MATOT MASS'E

Publié le par Initiative Rabbinique

Chaque semaine nous vous proposerons une étude sur le Paracha de la semaine ,avec comme leitmotiv,"la Tora aujourd'hui" ou comment la Tora repond aux questions de notre temps. bonne etude . RMJ

PARACHAT MATOT


"Une double vengeance
" 

Au début du chapitre 31 des Nombres, D… dit à Moïse : « Exerce la vengeance des enfants d’Israël à l’encontre des Midianim ». Qu’ont fait les Midianim pour mériter la vengeance des enfants d’Israël ? A la fin de la sidra de Balak, la Torah raconte que les Midianim ont poussé le peuple juif à s’abandonner au culte idolâtre et à la débauche sexuelle. Ecart moral qui a ensuite coûté la vie à 24000 enfants d’Israël (Nb 25, 9).

 

            Moïse transmet ensuite le commandement de D… au peuple mais en modifiant la formulation : « Qu’ils aillent contre Midian exercer la vengeance de D… contre Midian ». Ce n’est plus la vengeance des enfants d’Israël dont il s’agit mais de la vengeance de D… . Mais pourquoi Moïse n’a-t-il pas repris simplement l’énoncé divin ?

 

            Le Keli Yakar explique  :

 

            Les midianim ont doublement fauté puisqu’ils ont porté atteinte à D… et aux enfants d’Israël.

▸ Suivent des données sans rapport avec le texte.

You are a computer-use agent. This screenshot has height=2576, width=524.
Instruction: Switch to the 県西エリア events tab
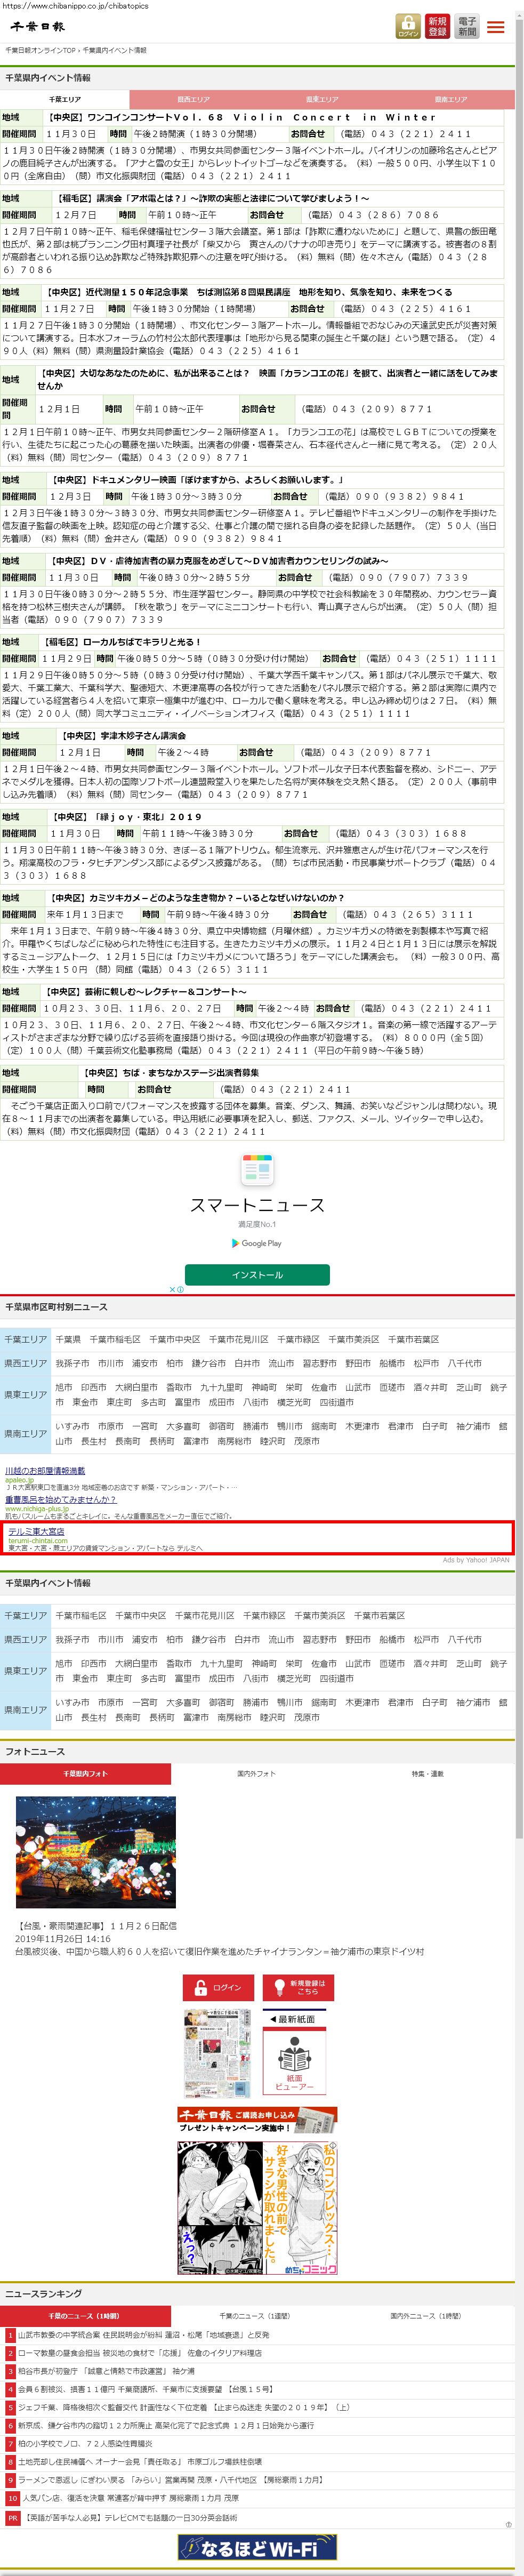[x=194, y=99]
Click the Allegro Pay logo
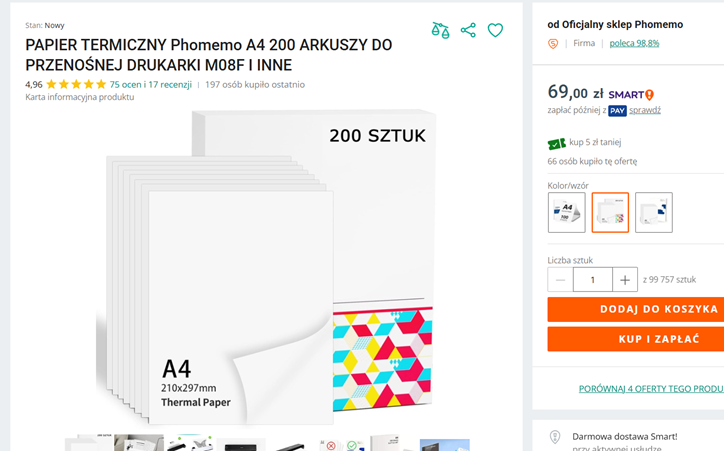The image size is (724, 451). click(617, 110)
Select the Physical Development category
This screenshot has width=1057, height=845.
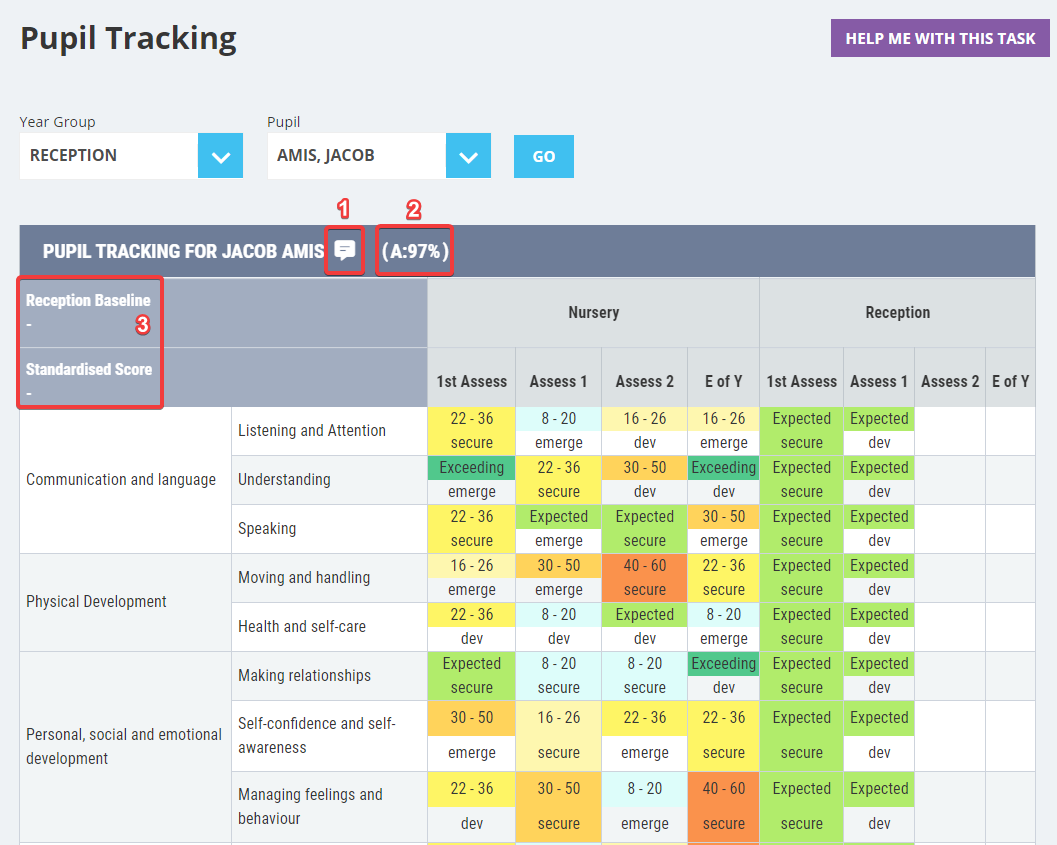click(x=95, y=602)
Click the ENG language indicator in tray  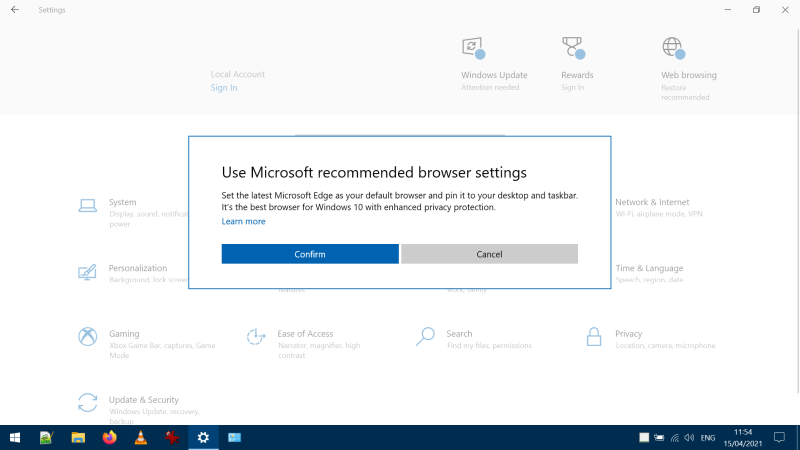point(707,438)
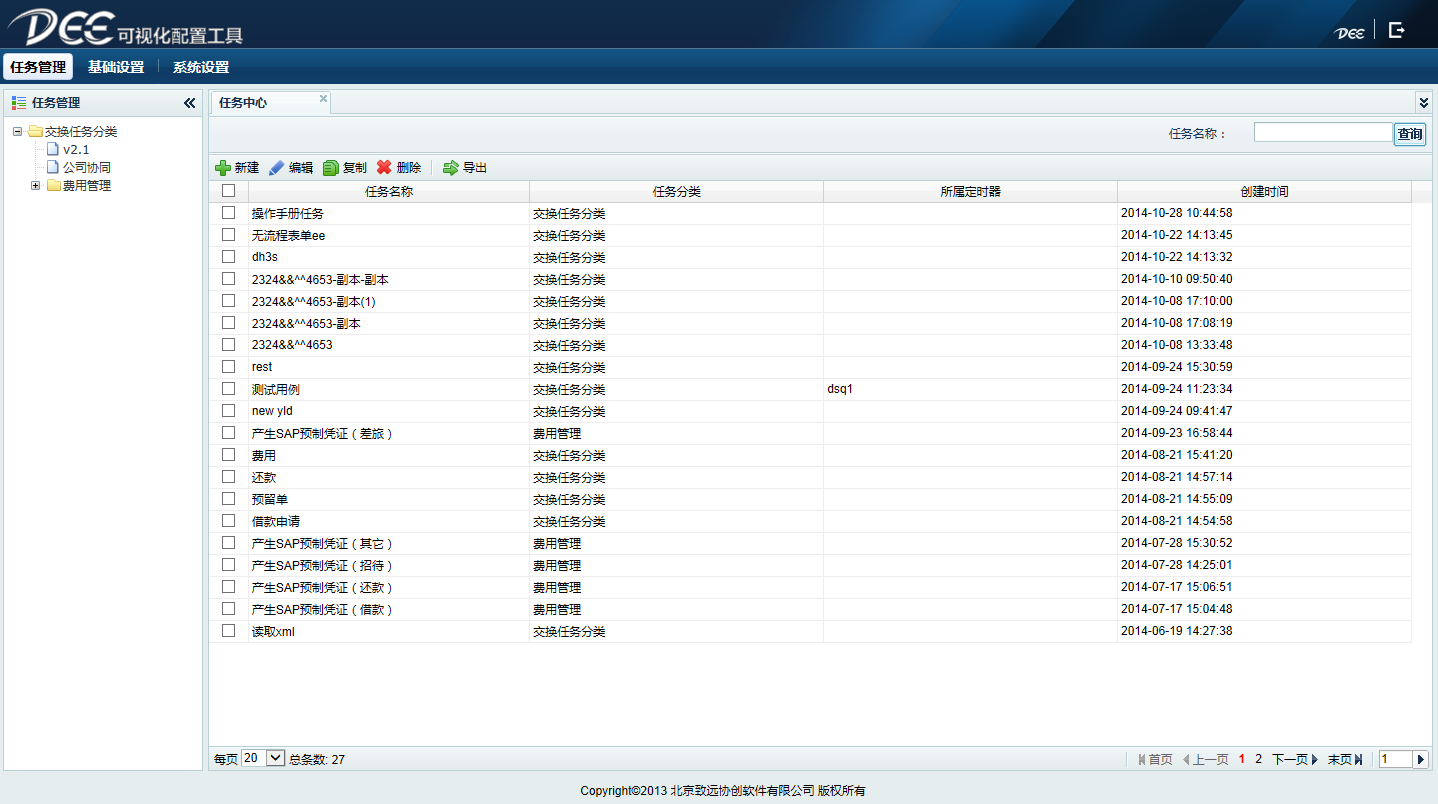1438x804 pixels.
Task: Expand the 费用管理 tree folder
Action: pyautogui.click(x=36, y=186)

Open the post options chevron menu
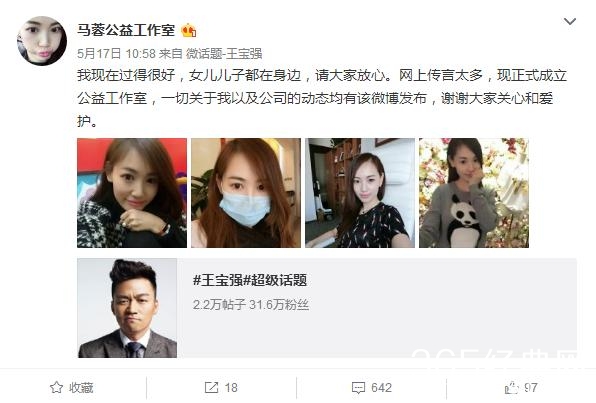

Ils ont fauté contre D… puisqu’ils ont poussé le peuple à l’idolâtrie et à la débauche et ils ont péché contre Israël puisqu’ils provoqué la mort de 24000 d’entre eux.

 

            D… dit à Moïse « Exerce la vengeance des enfants d’Israël », non pas la mienne mais celle d’Israël. Moi, Je pardonne mais Je ne pardonne pas pour le mal qu’ils ont commis à Mon peuple. Mais Moïse modifie l’intitulé du commandement car D… lui avait dit : « Exerce la vengeance des enfants d’Israël, après quoi tu mourras ». Moïse savait combien le peuple tenait à lui. La nation se sentirait complètement perdue si après avoir perdu Miriam et Aaron, le troisième berger disparaissait aussi. Aussi, Moïse craignait que les enfants d’Israël tiennent le raisonnement suivant : « Nous savons que la mort de Moïse dépend de l’application de notre vengeance. Or nous ne voulons pas que le prophète meurt. Donc nous remettons notre vengeance à plus tard. Moïse ne voulait que le peuple lui sauve la vie en reléguant à plus tard l’accomplissement de la volonté divine. C’est pourquoi il parla de la vengeance de D… et non de celle d’Israël. Car si D… exige qu’on Le venge, on ne peut que s’exécuter immédiatement. On peut renoncer à notre vengeance mais non à celle ordonnée par D… pour D… . C’est pour cela que Moïse a présente l’affaire ainsi.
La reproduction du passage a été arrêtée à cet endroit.